[Try it]
For the data below, restate word for word only the lines from the line containing "Enlarge the left protest photo" through the line containing "Select the Хоккей (12) label", both ends included.

(Stored items)
================

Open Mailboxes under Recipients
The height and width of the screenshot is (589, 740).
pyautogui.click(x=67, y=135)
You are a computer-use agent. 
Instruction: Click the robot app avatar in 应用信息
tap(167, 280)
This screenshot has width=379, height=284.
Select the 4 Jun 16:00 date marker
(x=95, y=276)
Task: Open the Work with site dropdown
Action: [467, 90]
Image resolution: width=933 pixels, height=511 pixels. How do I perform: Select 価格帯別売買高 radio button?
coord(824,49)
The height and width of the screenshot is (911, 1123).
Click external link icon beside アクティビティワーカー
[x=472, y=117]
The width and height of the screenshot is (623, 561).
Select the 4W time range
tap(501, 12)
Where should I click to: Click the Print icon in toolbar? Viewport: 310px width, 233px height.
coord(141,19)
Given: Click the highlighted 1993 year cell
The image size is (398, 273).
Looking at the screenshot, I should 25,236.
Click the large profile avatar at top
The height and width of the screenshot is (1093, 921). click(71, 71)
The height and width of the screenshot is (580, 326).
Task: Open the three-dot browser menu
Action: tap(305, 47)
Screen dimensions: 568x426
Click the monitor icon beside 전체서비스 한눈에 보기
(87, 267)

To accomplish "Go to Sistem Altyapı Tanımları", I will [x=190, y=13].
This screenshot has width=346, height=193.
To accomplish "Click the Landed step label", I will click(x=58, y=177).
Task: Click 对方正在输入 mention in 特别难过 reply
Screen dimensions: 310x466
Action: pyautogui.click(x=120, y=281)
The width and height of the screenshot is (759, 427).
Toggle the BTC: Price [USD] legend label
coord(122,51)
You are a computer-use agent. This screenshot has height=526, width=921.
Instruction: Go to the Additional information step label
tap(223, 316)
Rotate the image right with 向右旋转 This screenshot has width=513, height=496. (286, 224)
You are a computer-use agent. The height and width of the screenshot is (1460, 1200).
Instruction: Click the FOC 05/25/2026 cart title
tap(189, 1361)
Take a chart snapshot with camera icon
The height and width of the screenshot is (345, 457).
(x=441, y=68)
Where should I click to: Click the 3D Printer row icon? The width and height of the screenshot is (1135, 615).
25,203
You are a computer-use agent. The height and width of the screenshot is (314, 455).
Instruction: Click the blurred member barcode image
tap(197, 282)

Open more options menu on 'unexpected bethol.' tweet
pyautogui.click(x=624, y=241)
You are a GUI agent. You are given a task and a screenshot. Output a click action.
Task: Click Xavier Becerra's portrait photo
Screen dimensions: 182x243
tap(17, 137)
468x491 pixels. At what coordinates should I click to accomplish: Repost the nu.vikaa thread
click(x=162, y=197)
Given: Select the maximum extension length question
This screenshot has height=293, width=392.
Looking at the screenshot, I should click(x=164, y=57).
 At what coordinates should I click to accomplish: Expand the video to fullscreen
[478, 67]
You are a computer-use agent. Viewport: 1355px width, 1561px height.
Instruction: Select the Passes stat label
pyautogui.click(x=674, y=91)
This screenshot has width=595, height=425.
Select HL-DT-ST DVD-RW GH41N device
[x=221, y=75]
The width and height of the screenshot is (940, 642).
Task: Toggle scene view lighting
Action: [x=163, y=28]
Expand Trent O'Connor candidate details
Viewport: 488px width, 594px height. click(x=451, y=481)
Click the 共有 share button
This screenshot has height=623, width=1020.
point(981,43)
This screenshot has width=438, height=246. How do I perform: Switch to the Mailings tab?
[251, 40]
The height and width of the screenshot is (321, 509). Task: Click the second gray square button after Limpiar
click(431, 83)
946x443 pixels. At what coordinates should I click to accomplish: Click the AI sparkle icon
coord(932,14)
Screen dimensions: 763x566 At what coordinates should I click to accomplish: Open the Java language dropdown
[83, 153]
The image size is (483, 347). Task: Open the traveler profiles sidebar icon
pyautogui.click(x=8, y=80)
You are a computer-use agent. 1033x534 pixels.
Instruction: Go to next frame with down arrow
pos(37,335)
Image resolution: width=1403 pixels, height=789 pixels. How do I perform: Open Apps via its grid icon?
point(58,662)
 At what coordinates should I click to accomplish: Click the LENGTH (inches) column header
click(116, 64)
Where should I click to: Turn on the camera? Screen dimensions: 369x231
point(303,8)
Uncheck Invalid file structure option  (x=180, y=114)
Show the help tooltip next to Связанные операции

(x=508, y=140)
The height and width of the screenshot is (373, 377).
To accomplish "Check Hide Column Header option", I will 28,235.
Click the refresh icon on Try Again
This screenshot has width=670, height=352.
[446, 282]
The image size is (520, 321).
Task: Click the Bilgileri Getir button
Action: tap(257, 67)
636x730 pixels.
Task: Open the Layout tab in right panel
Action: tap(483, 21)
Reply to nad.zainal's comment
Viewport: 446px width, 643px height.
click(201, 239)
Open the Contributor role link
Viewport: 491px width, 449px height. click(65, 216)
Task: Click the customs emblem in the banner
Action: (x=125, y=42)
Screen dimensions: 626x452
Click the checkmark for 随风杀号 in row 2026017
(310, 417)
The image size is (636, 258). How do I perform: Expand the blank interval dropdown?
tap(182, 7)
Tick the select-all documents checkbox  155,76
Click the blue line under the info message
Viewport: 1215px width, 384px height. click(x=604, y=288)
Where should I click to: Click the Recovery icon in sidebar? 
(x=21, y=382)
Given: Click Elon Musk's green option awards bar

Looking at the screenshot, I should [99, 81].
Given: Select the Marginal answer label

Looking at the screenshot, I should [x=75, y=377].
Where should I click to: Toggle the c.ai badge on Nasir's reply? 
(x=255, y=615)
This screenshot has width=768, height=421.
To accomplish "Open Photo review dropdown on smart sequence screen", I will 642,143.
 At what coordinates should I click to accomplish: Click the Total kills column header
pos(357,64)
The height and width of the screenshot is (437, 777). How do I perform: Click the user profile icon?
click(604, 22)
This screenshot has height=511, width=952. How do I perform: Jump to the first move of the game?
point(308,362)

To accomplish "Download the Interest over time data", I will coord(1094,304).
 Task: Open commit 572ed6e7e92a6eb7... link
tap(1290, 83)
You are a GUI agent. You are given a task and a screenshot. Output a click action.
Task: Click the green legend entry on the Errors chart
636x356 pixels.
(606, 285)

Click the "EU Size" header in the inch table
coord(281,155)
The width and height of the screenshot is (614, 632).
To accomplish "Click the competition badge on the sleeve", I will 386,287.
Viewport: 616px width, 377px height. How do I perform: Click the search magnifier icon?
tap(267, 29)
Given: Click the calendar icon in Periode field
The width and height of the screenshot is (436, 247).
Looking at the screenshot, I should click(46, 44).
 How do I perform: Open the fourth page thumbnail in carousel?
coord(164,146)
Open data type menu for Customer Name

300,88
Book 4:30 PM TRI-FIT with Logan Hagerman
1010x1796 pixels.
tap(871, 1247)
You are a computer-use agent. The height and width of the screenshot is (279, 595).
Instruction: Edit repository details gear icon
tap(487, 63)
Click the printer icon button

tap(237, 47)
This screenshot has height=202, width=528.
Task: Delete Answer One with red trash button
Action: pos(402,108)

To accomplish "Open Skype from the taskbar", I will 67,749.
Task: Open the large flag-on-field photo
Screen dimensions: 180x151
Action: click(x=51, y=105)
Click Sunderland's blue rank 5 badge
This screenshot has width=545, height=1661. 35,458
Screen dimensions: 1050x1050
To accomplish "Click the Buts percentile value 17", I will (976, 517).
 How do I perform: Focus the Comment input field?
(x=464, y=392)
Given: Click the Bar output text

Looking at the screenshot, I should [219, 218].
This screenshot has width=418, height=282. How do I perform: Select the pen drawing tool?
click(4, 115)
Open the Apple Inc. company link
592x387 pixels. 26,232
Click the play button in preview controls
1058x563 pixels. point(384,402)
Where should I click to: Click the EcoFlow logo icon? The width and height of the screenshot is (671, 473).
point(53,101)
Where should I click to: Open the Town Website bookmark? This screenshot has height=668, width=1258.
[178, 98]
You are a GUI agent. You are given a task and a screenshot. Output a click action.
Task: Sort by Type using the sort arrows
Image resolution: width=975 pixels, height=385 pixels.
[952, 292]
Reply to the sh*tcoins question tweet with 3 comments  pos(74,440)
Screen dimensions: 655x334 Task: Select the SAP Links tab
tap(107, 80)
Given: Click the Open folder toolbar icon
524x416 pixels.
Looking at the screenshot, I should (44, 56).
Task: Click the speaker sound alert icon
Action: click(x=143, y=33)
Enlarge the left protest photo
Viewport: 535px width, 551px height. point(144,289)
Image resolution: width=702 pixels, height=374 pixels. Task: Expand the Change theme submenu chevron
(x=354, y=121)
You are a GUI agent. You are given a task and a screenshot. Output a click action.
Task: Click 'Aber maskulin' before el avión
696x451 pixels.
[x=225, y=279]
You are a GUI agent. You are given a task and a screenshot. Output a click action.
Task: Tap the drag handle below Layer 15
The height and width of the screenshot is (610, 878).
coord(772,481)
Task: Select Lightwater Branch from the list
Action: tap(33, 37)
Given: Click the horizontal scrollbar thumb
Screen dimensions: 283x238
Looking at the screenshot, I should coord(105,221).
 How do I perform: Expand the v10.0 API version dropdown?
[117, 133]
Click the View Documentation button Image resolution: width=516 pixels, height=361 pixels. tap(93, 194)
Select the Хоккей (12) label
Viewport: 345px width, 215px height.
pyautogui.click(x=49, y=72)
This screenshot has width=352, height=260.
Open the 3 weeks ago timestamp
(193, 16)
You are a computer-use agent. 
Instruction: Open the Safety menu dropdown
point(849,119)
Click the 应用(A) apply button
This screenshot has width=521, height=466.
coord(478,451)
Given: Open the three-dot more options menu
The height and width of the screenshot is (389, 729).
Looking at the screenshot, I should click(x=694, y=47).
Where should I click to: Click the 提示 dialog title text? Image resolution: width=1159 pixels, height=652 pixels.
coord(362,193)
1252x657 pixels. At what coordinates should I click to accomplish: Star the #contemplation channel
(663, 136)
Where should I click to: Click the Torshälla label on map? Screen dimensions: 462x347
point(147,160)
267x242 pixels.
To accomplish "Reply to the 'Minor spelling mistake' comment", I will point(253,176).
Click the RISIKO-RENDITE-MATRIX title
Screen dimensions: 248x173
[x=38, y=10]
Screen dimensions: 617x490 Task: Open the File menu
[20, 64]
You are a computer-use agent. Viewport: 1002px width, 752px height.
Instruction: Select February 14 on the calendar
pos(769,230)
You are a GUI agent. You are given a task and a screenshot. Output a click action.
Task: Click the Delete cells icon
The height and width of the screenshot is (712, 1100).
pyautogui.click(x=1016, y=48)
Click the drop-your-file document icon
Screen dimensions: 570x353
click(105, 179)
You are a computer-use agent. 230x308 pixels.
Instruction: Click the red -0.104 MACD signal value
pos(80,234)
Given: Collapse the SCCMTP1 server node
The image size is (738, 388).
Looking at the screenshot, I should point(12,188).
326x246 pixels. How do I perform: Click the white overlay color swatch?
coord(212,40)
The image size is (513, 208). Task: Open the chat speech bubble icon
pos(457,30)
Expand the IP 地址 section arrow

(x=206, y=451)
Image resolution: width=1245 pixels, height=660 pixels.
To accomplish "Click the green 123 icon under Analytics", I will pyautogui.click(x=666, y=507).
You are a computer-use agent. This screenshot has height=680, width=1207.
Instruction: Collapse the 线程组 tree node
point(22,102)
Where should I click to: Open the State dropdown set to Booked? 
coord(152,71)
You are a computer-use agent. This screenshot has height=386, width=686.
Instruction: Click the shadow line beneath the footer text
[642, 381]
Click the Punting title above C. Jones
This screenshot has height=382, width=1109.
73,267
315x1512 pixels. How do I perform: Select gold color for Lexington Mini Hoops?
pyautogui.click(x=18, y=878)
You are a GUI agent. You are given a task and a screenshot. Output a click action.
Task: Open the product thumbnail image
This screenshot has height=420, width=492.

================

[Written reply]
Enlarge the left protest photo
Viewport: 535px width, 551px height. point(144,289)
Image resolution: width=702 pixels, height=374 pixels. Task: Expand the Change theme submenu chevron
(x=354, y=121)
You are a GUI agent. You are given a task and a screenshot. Output a click action.
Task: Click 'Aber maskulin' before el avión
696x451 pixels.
[x=225, y=279]
You are a GUI agent. You are given a task and a screenshot. Output a click action.
Task: Tap the drag handle below Layer 15
The height and width of the screenshot is (610, 878).
coord(772,481)
Task: Select Lightwater Branch from the list
Action: tap(33, 37)
Given: Click the horizontal scrollbar thumb
Screen dimensions: 283x238
Looking at the screenshot, I should coord(105,221).
 How do I perform: Expand the v10.0 API version dropdown?
[117, 133]
Click the View Documentation button Image resolution: width=516 pixels, height=361 pixels. tap(93, 194)
Select the Хоккей (12) label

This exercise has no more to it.